#### Task instructions:
Copy each of the rows below word for word.
— begin Records for processing —
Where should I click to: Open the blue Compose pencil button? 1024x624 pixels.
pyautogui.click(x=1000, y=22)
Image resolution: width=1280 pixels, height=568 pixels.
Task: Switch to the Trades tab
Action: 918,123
— end Records for processing —
#### The reply:
Where should I click to: Open the blue Compose pencil button? 1024x624 pixels.
pyautogui.click(x=1000, y=22)
Image resolution: width=1280 pixels, height=568 pixels.
Task: Switch to the Trades tab
Action: 918,123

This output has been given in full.